During and in the aftermath of EuroSTAR 2011, a lot of discussion was going on whether testing was already gasping for air, struggling to stay alive in an altered world. A lot of opinions, a provoking keynote and some time of reflection allowed me to consolidate my thoughts and to share them with you.
First of all, testing is not dead. If you only take a look at all the fuzz we, as testers, are making, only to prove to ourselves that we exist, we cannot say that testing is dead. We must all agree that testing was already burried several years ago. There are few jobs or even activitites that keep on chatting about definitions, standards and stuff, instead of sharing stories and experiments on how to improve the overall quality of software.
If testing would still be alive, and testing is indeed, like almost any test approach clearly states, about collaboration, then where are all these collaborators? Where can we find the business users, functional and technical analysts, software architects and project managers (non-exhaustive list) while our beloved testing conferences take place? Right. Working! Creating things! And that is what we should be doing.

····················

[Problems to solve]:
1/ Based on the post about whether testing is dead, decide if each statement below agrees with it: (a) the discussion it describes took place during and after EuroSTAR 2011; (b) a provoking keynote was one of the things that helped the writer consolidate their thoughts; (c) business users and project managers are present at testing conferences. Answer yes or no for each, and quote the deciding words.
2/ Carry on the post about whether testing is dead, starting after its final sentence.

····················

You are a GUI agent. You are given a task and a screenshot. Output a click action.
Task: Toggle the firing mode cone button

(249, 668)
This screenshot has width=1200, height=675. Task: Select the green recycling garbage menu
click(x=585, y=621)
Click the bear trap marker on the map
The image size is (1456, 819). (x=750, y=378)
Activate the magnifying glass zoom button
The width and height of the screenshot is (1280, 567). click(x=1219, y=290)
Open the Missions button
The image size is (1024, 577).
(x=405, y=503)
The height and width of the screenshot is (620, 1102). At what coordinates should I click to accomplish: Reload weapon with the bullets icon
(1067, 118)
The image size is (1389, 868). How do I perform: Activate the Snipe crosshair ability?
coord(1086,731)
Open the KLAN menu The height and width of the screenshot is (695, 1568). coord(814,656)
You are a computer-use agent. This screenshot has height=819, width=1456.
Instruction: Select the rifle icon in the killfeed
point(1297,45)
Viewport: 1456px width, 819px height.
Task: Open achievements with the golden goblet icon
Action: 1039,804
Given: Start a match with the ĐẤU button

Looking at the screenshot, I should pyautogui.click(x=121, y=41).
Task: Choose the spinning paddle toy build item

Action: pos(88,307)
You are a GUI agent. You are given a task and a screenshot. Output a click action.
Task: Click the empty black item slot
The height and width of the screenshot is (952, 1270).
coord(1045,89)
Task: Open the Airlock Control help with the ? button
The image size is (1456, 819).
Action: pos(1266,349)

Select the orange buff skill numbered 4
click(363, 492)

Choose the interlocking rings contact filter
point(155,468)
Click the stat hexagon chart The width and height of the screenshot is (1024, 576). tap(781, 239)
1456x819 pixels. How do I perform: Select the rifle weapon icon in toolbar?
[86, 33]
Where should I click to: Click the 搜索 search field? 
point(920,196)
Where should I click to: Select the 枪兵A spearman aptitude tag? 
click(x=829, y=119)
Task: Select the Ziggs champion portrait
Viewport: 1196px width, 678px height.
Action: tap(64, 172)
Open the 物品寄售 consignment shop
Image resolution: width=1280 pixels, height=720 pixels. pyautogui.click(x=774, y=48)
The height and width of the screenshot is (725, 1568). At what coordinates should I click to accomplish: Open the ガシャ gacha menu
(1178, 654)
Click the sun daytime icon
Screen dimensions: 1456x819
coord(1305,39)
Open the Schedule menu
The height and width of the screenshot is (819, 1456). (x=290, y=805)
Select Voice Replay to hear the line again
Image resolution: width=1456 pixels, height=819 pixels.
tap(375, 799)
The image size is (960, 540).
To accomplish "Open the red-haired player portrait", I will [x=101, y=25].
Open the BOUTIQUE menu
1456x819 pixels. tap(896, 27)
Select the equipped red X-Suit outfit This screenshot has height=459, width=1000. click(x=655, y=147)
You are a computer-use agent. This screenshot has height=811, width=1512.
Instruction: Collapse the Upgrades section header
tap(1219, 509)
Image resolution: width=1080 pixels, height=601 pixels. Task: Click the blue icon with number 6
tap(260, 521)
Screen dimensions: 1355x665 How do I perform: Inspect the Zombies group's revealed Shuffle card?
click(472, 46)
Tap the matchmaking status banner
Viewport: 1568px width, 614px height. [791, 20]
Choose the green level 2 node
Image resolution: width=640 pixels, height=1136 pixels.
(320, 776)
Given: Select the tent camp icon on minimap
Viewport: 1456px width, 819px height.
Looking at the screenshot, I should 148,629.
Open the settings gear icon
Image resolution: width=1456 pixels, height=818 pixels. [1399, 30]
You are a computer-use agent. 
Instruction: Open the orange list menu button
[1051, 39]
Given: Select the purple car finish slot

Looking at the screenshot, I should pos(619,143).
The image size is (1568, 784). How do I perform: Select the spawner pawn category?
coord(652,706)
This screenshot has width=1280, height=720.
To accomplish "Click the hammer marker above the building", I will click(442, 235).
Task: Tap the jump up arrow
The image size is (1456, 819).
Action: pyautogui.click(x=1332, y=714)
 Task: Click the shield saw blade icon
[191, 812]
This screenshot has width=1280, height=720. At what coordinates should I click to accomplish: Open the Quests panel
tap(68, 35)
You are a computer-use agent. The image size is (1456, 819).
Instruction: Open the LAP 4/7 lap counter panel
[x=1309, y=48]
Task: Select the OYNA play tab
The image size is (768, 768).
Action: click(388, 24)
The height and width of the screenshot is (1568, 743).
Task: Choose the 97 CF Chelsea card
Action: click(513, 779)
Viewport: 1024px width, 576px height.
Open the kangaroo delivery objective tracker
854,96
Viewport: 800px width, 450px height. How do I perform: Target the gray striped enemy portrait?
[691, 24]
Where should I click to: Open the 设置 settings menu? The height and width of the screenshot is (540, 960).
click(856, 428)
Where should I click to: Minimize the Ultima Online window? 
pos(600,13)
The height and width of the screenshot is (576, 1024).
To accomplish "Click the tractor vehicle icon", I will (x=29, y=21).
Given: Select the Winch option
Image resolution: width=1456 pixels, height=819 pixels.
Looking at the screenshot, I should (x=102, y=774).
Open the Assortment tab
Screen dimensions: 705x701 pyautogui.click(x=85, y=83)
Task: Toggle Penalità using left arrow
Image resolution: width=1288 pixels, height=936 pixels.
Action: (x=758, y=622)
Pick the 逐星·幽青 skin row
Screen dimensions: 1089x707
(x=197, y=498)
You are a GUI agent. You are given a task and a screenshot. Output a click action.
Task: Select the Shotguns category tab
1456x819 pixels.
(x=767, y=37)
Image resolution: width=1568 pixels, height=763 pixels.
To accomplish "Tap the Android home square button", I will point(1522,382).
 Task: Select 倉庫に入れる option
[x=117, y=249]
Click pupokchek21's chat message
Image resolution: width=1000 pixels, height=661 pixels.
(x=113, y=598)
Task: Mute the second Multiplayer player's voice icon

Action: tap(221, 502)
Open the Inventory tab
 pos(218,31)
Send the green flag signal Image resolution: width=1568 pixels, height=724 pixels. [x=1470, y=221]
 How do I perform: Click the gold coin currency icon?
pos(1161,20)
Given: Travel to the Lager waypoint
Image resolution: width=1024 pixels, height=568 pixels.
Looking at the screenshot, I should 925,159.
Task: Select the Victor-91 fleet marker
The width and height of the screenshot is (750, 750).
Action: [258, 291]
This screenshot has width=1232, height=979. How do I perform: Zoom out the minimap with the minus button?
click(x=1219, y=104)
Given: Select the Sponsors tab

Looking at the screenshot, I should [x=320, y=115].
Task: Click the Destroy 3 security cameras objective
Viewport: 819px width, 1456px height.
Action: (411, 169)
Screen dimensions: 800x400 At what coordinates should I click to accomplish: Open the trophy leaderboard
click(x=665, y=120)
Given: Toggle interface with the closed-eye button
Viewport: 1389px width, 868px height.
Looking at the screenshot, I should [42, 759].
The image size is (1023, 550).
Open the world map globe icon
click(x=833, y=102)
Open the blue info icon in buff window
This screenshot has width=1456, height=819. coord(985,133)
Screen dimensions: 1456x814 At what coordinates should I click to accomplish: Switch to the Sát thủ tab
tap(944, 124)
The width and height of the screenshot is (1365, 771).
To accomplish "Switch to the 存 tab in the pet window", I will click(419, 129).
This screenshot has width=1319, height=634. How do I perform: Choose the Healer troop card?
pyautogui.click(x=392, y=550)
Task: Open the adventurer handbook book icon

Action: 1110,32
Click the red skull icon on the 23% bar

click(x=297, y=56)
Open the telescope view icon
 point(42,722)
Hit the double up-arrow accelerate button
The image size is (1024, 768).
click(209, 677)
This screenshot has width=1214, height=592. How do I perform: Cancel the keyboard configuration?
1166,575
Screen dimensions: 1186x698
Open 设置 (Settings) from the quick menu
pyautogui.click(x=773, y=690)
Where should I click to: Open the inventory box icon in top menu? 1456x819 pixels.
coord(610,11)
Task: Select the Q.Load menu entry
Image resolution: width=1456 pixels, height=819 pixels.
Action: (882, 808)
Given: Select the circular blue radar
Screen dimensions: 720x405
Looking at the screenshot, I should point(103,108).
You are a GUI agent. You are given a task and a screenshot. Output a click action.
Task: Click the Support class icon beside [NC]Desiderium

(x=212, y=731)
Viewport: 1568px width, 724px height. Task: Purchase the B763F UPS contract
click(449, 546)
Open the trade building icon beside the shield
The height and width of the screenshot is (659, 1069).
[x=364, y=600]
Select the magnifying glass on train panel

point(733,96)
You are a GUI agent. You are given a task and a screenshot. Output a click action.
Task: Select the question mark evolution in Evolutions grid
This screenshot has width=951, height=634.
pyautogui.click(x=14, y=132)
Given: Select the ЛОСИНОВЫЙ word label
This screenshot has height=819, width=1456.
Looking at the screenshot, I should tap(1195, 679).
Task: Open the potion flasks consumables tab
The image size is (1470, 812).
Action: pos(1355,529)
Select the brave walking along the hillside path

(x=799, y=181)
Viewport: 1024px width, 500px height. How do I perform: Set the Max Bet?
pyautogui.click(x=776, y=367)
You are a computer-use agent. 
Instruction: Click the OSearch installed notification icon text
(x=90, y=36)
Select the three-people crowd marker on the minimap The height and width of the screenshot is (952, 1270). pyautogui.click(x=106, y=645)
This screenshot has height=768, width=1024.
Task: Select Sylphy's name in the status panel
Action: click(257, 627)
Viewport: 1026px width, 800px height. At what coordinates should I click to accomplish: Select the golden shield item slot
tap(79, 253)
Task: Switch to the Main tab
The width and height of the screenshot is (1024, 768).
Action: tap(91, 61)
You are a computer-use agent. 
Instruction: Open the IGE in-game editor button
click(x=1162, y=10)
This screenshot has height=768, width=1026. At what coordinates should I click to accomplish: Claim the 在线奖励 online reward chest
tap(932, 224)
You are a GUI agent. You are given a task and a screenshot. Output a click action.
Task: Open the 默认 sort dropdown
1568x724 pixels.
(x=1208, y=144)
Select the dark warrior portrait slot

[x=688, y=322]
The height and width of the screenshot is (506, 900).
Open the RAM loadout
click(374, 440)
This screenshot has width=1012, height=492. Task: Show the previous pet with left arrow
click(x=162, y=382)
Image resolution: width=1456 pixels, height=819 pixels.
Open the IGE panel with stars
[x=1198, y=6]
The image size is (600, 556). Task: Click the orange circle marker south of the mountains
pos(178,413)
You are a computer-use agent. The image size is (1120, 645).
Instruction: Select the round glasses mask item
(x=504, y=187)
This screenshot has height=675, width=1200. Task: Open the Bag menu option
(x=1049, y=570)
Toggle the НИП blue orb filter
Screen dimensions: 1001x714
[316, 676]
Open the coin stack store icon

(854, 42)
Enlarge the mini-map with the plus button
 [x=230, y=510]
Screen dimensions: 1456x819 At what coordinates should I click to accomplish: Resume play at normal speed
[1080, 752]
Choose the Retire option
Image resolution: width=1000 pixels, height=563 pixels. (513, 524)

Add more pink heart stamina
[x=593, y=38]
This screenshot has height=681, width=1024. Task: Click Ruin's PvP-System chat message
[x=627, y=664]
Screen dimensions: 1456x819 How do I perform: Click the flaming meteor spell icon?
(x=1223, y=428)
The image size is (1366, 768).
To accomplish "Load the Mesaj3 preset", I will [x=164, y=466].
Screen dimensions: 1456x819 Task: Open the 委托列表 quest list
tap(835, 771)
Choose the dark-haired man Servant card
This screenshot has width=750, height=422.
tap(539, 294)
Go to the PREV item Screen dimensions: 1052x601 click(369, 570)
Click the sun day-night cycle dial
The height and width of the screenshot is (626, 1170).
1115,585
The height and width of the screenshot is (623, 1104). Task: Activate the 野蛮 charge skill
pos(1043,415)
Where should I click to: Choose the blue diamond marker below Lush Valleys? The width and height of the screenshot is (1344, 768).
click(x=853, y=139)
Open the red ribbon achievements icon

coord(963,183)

····················

[Answers to the tasks]:
1/
(a) Yes: "During and in the aftermath of EuroSTAR 2011, a lot of discussion was going on whether testing was already gasping for air"
(b) Yes: "A lot of opinions, a provoking keynote and some time of reflection allowed me to consolidate my thoughts"
(c) No: "Where can we find the business users, functional and technical analysts, software architects and project managers (non-exhaustive list) while our beloved testing conferences take place? Right. Working! Creating things!"

2/
In the comments of one of James Bach’s posts, Jari Laakso claimed that ISTQB is killing people. I can only assume that he’s joking, since no human with an IQ of less than 2 digits would read James’ blog. But that does not mean that the whole certification discussing has little to no value. There are 2 opponents on the battlefield: the traditionalists (“every tester should be certified”) and the partizans (“a certitificate is a claim for stupidity”). They share the same weapons, and even often use the same tactics: a solid belief in their own opinion.
I’m ISTQB Foundation certified, and an accredited trainer, so I haven’t got an unbiased view. A certification doesn’t make you a (better) tester. But neither does having no certificate. For me, the certificate is like a driving license. With the right training, everybody can pass the exam to obtain a license. The license only guarantees that the holders have at least learned once the same set of basic skills. Do they need all of them, all the time? Of course not!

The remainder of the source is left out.